* START *

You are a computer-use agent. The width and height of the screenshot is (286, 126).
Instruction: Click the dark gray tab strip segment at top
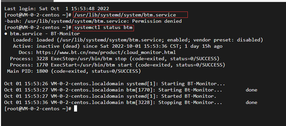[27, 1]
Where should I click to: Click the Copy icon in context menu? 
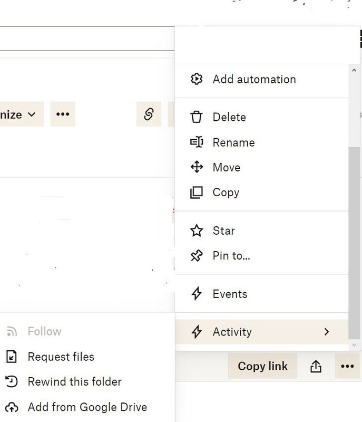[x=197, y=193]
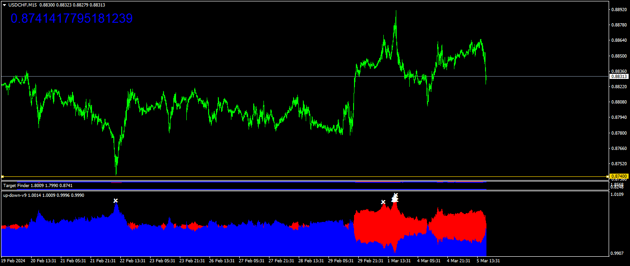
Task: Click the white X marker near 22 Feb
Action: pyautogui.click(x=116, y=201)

* END *

**Your instructions:** Can you lay out every line of the items above as a Markdown table with the columns "Row" and "Line", numbering each row and skipping blank lines? Leave the pictures out of the table.

**Right answer:**
| Row | Line |
|---|---|
| 1 | You are a computer-use agent. The width and height of the screenshot is (286, 126). |
| 2 | Instruction: Click the dark gray tab strip segment at top |
| 3 | [27, 1] |
| 4 | Where should I click to: Click the Copy icon in context menu?  |
| 5 | [x=197, y=193] |
| 6 | Task: Click the white X marker near 22 Feb |
| 7 | Action: pyautogui.click(x=116, y=201) |